For folks who are learning Korean, hangul is maybe two days to get the basics and maybe a week or less to be able to get comfortable with it.

For super-casuals who just want a ballpark representation, you might be right, but I don’t think it’s reasonable to design around these super-casual folks — when they decide to get serious about learning Korean, Hangul will come quickly.

Hangul, as a phonetic representation, has about the same difficulty as learning hiragana, which takes about the same amount of time to learn.

Maybe if you are referring to older Korean texts that had Chinese characters in them, then I could understand.

> … It shows up in tools for Japanese, Chinese, Hebrew

Kanji (not a syllabary or alphabet), hanzi (not a syllabary or alphabet), and no vowels respectively.

These languages need some romanization support much more than Hangul, imho.

1 comments

Potential customers for an app like this don't neatly segment into "...folks who are learning Korean..." and "...super-casuals who just want a ballpark representation...". There is a continuum, and the continuum is weighted towards the casual side.
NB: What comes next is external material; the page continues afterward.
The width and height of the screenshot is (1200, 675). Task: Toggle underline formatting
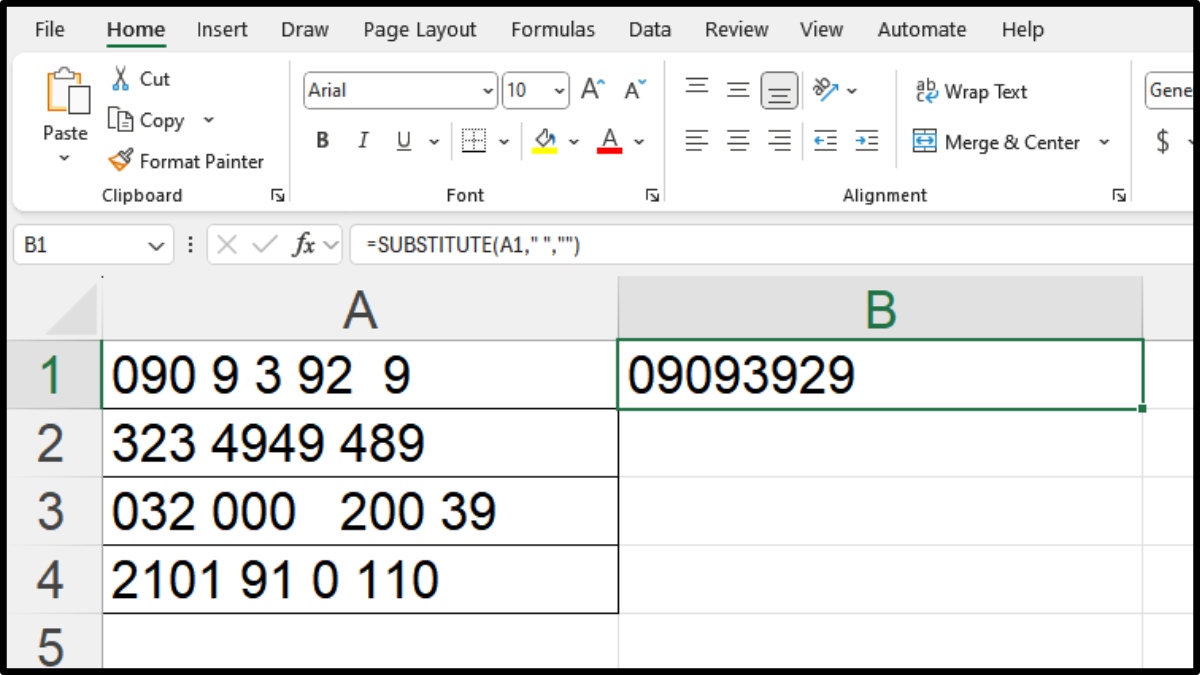pyautogui.click(x=403, y=140)
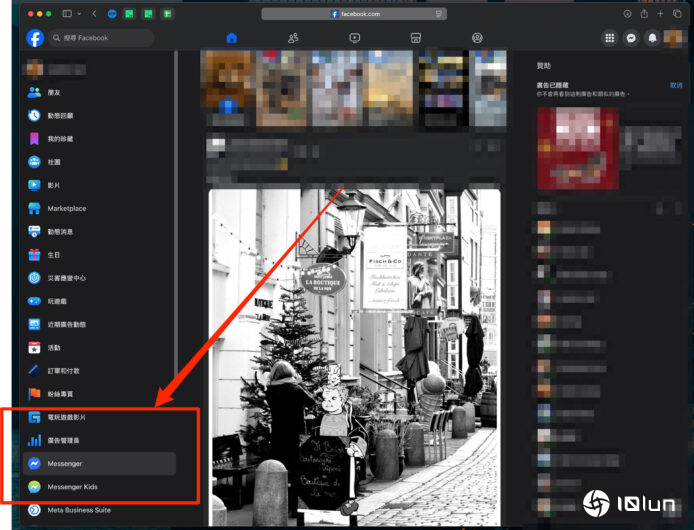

Honestly, if most people only learn a little Korean from this app and it broadens their world only a little bit, it's still done tremendous good. Most people are not going to learn Korean, Japanese, Chinese, &c, &c.

I don't think you'll be able to find empirical support for the idea that romanization is unhelpful after the first week of someone's taking up Hangul in a serious way; or for the idea that Hangul is as simple as Hiragana.

Many people say things like this -- "two days to get the basics" and "a week or less to be...comfortable" -- but I doubt there is any empirical support for figures like that. I suspect that a review of the literature will show that people are still referring back to the romanization for the first two years of their studies, across a wide array of language families, if their first language uses the Roman alphabet.

Hebrew has vowel marks. They are little used but they are very helpful, as well.

Hebrew characters are a lot harder to learn that Hangul.
Well, look -- I think there is a lot to say there; but I wonder how to put it on an empirical footing.

Hangul is definitely one of the most logically organized, consistent and systematic systems of writing in the world -- and it may actually be number one in all those categories.